— Try it —
What you give must be exactly the lines of the material from the first through the line that contains "Pick 0% from", inclusive, and no others.

========================

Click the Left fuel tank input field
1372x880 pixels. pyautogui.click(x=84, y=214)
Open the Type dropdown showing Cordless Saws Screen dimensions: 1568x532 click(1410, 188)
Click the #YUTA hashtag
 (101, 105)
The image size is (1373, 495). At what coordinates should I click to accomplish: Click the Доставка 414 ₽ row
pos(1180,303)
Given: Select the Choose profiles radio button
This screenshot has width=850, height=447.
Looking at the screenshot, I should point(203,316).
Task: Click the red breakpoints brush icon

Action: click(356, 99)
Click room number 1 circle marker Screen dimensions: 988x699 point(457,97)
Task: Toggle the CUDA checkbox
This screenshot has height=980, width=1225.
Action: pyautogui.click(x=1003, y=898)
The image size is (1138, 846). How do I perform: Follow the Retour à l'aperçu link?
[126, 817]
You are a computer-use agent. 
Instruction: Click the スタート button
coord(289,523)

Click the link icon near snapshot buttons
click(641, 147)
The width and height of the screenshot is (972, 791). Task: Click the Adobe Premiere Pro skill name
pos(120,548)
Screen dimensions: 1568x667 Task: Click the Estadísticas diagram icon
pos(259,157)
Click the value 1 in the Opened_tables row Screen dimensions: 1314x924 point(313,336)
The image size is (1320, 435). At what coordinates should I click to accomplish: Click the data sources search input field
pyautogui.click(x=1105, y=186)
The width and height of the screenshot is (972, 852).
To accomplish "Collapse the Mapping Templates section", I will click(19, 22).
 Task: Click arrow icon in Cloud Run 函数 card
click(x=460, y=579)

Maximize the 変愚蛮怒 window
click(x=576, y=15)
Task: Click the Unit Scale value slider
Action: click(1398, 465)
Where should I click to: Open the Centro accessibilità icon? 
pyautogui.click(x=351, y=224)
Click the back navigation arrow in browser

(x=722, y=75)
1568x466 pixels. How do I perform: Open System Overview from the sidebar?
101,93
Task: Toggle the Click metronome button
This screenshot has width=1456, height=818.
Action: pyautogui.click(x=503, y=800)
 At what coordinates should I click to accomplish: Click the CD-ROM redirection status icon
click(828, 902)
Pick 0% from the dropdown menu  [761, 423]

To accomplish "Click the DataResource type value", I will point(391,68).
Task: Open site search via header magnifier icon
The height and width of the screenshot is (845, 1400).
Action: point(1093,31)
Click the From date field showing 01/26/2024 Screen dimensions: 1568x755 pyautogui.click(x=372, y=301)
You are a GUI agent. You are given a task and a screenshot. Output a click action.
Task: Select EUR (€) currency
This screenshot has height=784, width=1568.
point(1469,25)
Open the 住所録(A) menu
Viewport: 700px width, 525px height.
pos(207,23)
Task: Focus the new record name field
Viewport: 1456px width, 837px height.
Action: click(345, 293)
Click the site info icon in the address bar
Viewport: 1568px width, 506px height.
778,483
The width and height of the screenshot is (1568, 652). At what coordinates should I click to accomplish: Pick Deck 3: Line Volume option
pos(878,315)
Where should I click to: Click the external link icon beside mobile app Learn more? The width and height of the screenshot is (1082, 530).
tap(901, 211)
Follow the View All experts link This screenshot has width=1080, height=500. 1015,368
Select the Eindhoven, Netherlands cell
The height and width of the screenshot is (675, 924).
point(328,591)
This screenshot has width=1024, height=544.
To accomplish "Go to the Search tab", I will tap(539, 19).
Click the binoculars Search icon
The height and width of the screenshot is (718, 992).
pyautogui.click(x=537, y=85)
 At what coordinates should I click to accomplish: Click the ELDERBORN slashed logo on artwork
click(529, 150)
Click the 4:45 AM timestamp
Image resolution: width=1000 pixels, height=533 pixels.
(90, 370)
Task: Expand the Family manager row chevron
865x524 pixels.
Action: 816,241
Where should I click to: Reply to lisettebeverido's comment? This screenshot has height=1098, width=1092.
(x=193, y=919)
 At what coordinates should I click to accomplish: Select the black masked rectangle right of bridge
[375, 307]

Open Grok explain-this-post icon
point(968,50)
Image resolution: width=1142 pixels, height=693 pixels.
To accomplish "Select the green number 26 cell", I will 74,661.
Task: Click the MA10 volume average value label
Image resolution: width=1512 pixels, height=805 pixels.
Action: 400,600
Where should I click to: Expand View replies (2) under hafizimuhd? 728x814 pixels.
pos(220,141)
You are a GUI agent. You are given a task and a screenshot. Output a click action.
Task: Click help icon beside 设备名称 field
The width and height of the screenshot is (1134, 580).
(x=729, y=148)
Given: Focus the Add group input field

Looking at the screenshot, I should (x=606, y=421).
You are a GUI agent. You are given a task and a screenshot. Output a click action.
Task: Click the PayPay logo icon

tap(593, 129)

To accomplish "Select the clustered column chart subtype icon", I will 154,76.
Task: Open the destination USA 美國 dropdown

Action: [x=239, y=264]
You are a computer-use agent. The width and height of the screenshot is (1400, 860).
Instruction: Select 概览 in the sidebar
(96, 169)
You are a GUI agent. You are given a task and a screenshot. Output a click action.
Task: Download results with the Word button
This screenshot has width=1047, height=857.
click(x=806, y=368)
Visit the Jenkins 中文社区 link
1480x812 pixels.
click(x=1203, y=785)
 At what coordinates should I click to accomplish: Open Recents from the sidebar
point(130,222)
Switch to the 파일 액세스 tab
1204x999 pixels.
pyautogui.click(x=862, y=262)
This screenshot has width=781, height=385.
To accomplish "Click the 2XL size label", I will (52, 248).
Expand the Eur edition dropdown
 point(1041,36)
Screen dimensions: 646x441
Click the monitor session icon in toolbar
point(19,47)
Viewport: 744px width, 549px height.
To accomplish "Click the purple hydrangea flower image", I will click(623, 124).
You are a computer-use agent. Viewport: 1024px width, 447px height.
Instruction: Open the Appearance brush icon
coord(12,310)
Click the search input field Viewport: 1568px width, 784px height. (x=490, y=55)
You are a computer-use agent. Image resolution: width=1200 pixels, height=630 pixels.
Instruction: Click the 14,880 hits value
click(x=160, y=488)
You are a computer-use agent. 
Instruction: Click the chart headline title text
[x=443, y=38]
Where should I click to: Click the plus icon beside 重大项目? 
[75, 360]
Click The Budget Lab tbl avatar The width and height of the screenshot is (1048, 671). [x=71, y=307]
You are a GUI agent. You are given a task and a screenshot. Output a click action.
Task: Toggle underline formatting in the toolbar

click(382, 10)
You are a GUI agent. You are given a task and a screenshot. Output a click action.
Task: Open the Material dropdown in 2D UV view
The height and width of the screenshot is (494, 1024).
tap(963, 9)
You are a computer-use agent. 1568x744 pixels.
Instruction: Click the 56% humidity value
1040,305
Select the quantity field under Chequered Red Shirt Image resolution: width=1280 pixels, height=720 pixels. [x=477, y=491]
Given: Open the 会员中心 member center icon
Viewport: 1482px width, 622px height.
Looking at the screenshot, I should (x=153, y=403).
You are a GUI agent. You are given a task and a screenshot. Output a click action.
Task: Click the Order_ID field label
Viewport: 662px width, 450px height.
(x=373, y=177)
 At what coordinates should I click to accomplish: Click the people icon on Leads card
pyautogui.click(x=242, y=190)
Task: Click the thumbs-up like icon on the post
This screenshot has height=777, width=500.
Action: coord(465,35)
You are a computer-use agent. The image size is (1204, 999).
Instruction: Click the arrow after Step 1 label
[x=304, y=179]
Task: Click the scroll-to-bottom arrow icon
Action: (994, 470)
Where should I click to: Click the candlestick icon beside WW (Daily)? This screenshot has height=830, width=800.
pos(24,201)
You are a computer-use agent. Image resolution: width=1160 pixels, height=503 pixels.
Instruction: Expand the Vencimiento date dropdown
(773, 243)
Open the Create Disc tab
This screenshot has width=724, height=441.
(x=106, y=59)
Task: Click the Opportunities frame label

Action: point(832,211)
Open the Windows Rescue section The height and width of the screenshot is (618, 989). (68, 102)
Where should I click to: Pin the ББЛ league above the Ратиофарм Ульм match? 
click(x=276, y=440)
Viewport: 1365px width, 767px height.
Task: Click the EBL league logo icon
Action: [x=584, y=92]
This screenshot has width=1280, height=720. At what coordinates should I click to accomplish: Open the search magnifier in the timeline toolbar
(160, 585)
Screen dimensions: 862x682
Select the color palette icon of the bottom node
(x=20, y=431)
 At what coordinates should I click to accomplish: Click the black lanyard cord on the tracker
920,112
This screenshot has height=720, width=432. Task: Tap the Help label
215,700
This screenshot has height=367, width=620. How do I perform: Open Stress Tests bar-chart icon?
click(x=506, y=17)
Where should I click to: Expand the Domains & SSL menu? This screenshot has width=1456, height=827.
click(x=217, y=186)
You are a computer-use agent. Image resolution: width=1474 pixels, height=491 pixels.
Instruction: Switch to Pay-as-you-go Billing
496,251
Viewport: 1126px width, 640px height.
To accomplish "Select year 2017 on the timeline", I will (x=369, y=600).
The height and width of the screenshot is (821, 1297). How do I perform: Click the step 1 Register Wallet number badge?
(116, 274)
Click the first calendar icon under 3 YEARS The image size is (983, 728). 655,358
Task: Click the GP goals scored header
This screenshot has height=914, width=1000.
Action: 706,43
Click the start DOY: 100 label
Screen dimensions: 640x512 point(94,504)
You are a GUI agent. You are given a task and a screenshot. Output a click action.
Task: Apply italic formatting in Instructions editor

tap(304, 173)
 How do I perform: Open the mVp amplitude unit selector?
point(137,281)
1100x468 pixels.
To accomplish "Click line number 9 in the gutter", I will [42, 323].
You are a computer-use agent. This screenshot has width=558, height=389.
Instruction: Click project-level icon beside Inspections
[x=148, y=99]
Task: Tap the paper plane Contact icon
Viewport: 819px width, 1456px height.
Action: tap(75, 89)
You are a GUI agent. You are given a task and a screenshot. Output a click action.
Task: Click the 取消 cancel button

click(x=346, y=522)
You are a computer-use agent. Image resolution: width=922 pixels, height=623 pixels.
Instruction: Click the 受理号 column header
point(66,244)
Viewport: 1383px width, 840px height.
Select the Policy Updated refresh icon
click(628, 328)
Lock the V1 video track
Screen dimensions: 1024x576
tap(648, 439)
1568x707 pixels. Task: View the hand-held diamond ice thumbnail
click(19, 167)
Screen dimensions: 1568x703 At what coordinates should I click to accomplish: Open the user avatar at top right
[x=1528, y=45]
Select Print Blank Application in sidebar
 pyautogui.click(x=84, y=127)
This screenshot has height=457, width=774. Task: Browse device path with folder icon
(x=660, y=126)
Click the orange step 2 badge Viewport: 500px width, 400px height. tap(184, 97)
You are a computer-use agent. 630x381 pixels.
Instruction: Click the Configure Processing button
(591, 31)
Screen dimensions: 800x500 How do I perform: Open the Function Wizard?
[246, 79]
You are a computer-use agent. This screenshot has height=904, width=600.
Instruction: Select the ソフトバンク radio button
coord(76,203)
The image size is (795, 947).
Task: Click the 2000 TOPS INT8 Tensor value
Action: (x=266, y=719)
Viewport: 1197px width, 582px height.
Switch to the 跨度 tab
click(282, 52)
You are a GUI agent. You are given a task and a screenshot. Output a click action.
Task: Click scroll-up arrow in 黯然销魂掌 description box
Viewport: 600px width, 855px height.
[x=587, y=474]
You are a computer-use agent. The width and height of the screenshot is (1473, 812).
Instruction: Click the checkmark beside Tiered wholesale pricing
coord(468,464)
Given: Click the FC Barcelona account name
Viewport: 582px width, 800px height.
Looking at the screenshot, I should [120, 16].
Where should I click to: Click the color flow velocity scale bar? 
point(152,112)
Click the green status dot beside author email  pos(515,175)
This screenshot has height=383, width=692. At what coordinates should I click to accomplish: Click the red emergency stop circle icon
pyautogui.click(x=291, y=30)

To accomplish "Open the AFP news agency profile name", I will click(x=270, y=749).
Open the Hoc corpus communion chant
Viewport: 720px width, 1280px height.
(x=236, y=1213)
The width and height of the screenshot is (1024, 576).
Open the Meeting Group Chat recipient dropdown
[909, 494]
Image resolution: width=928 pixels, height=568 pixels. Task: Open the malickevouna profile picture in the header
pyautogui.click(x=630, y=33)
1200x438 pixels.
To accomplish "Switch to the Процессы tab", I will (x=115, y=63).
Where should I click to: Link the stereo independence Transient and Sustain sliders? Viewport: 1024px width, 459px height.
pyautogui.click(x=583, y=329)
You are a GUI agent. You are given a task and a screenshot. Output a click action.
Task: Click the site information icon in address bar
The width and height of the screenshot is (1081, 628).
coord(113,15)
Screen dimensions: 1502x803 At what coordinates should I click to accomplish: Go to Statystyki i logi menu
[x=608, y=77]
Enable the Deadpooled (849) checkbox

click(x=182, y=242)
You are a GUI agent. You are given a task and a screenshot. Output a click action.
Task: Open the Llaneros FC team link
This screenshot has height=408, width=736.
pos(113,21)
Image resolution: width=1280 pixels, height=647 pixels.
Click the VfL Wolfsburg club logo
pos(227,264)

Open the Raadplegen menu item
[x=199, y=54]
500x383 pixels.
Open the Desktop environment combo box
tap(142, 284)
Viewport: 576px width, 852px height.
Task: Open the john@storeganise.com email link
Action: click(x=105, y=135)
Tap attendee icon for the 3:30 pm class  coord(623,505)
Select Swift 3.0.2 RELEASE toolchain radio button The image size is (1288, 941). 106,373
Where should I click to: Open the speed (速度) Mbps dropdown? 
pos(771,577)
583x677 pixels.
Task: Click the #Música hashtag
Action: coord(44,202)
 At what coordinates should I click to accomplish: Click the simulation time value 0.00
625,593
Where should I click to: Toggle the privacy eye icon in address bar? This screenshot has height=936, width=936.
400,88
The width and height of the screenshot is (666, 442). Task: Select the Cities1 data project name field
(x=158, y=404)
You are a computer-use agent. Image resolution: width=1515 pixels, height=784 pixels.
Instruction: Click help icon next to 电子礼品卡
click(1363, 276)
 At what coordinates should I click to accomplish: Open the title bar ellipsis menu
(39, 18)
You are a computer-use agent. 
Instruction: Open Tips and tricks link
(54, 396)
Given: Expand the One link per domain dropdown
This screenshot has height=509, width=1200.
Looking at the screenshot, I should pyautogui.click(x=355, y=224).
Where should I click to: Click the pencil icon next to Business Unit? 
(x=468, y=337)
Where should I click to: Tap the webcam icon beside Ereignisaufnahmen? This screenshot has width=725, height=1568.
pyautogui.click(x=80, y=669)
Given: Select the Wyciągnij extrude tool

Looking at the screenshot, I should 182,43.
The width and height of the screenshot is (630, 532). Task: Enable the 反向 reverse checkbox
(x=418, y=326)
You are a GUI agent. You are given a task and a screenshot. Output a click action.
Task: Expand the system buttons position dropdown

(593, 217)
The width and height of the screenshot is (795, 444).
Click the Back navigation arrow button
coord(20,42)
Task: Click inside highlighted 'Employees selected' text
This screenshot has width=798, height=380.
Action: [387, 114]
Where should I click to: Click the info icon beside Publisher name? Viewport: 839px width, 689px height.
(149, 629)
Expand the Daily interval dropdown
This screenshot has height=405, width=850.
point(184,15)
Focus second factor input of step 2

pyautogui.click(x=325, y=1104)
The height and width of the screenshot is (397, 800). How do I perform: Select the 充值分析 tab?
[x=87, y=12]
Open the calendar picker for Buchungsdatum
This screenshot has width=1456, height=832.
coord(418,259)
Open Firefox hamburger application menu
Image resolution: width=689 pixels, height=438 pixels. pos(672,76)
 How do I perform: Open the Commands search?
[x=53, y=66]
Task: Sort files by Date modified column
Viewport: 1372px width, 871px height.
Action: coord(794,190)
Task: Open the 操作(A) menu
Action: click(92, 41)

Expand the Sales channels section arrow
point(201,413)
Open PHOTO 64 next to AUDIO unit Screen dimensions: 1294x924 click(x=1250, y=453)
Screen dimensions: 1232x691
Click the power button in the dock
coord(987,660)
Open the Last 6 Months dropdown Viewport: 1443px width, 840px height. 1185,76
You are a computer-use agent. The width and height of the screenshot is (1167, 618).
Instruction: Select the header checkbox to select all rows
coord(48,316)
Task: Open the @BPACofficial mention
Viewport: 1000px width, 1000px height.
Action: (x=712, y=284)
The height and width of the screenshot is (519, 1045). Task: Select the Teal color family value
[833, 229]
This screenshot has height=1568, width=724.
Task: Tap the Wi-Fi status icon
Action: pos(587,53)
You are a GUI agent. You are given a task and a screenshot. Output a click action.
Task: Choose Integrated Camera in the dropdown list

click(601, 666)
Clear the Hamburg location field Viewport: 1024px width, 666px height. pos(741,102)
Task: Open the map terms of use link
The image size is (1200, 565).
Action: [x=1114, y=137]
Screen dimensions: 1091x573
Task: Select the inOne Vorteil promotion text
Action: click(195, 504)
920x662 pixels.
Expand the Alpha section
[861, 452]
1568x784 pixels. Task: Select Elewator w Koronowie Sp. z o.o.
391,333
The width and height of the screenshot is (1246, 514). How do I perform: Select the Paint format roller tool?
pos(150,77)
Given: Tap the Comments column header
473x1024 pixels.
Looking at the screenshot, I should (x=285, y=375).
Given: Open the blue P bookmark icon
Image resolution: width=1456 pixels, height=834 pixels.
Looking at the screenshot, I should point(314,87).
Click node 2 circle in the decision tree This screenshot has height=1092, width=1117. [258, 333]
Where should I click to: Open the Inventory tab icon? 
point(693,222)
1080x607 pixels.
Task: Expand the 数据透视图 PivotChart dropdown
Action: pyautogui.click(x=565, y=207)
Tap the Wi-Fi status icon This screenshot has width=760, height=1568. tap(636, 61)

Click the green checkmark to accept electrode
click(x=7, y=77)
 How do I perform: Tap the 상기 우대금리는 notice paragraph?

========================

— Final answer —
Click the Left fuel tank input field
1372x880 pixels. pyautogui.click(x=84, y=214)
Open the Type dropdown showing Cordless Saws Screen dimensions: 1568x532 click(1410, 188)
Click the #YUTA hashtag
 (101, 105)
The image size is (1373, 495). At what coordinates should I click to accomplish: Click the Доставка 414 ₽ row
pos(1180,303)
Given: Select the Choose profiles radio button
This screenshot has width=850, height=447.
Looking at the screenshot, I should point(203,316).
Task: Click the red breakpoints brush icon

Action: click(356, 99)
Click room number 1 circle marker Screen dimensions: 988x699 point(457,97)
Task: Toggle the CUDA checkbox
This screenshot has height=980, width=1225.
Action: pyautogui.click(x=1003, y=898)
The image size is (1138, 846). How do I perform: Follow the Retour à l'aperçu link?
[126, 817]
You are a computer-use agent. 
Instruction: Click the スタート button
coord(289,523)

Click the link icon near snapshot buttons
click(641, 147)
The width and height of the screenshot is (972, 791). Task: Click the Adobe Premiere Pro skill name
pos(120,548)
Screen dimensions: 1568x667 Task: Click the Estadísticas diagram icon
pos(259,157)
Click the value 1 in the Opened_tables row Screen dimensions: 1314x924 point(313,336)
The image size is (1320, 435). At what coordinates should I click to accomplish: Click the data sources search input field
pyautogui.click(x=1105, y=186)
The width and height of the screenshot is (972, 852).
To accomplish "Collapse the Mapping Templates section", I will click(19, 22).
 Task: Click arrow icon in Cloud Run 函数 card
click(x=460, y=579)

Maximize the 変愚蛮怒 window
click(x=576, y=15)
Task: Click the Unit Scale value slider
Action: click(1398, 465)
Where should I click to: Open the Centro accessibilità icon? 
pyautogui.click(x=351, y=224)
Click the back navigation arrow in browser

(x=722, y=75)
1568x466 pixels. How do I perform: Open System Overview from the sidebar?
101,93
Task: Toggle the Click metronome button
This screenshot has width=1456, height=818.
Action: pyautogui.click(x=503, y=800)
 At what coordinates should I click to accomplish: Click the CD-ROM redirection status icon
click(828, 902)
Pick 0% from the dropdown menu  [761, 423]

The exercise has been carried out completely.